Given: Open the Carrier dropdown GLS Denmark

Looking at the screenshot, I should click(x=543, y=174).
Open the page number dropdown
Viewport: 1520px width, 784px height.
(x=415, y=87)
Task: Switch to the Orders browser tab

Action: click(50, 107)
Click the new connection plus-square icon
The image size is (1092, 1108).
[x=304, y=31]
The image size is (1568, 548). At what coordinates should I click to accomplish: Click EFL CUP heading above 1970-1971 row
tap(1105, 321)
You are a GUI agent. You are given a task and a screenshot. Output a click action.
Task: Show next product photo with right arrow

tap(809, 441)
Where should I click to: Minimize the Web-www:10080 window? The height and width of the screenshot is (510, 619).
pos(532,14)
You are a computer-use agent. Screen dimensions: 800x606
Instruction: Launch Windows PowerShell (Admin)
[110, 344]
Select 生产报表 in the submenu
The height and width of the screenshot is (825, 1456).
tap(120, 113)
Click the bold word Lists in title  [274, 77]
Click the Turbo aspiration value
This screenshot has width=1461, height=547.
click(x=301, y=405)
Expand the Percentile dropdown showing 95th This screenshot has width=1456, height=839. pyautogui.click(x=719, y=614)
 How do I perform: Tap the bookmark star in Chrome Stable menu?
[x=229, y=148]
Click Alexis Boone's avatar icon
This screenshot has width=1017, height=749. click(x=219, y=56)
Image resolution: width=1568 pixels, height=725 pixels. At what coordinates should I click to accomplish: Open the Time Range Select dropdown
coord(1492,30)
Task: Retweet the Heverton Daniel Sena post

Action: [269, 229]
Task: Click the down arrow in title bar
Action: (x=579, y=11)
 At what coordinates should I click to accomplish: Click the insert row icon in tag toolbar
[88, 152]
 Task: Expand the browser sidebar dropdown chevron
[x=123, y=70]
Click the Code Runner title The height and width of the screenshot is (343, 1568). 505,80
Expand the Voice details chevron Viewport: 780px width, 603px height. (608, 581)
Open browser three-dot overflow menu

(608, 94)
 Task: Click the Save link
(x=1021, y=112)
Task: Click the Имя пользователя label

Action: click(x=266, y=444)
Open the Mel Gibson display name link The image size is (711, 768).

:: Task statement ::
Please rewrite every item above, swapping "Expand" for "Open" and leaving all else unchanged.

:: Exercise answer ::
Given: Open the Carrier dropdown GLS Denmark

Looking at the screenshot, I should click(x=543, y=174).
Open the page number dropdown
Viewport: 1520px width, 784px height.
(x=415, y=87)
Task: Switch to the Orders browser tab

Action: click(50, 107)
Click the new connection plus-square icon
The image size is (1092, 1108).
[x=304, y=31]
The image size is (1568, 548). At what coordinates should I click to accomplish: Click EFL CUP heading above 1970-1971 row
tap(1105, 321)
You are a GUI agent. You are given a task and a screenshot. Output a click action.
Task: Show next product photo with right arrow

tap(809, 441)
Where should I click to: Minimize the Web-www:10080 window? The height and width of the screenshot is (510, 619).
pos(532,14)
You are a computer-use agent. Screen dimensions: 800x606
Instruction: Launch Windows PowerShell (Admin)
[110, 344]
Select 生产报表 in the submenu
The height and width of the screenshot is (825, 1456).
tap(120, 113)
Click the bold word Lists in title  [274, 77]
Click the Turbo aspiration value
This screenshot has width=1461, height=547.
click(x=301, y=405)
Open the Percentile dropdown showing 95th This screenshot has width=1456, height=839. pyautogui.click(x=719, y=614)
 How do I perform: Tap the bookmark star in Chrome Stable menu?
[x=229, y=148]
Click Alexis Boone's avatar icon
This screenshot has width=1017, height=749. click(x=219, y=56)
Image resolution: width=1568 pixels, height=725 pixels. At what coordinates should I click to accomplish: Open the Time Range Select dropdown
coord(1492,30)
Task: Retweet the Heverton Daniel Sena post

Action: [269, 229]
Task: Click the down arrow in title bar
Action: (x=579, y=11)
 At what coordinates should I click to accomplish: Click the insert row icon in tag toolbar
[88, 152]
 Task: Open the browser sidebar dropdown chevron
[x=123, y=70]
Click the Code Runner title The height and width of the screenshot is (343, 1568). 505,80
Open the Voice details chevron Viewport: 780px width, 603px height. (608, 581)
Open browser three-dot overflow menu

(608, 94)
 Task: Click the Save link
(x=1021, y=112)
Task: Click the Имя пользователя label

Action: click(x=266, y=444)
Open the Mel Gibson display name link The image size is (711, 768).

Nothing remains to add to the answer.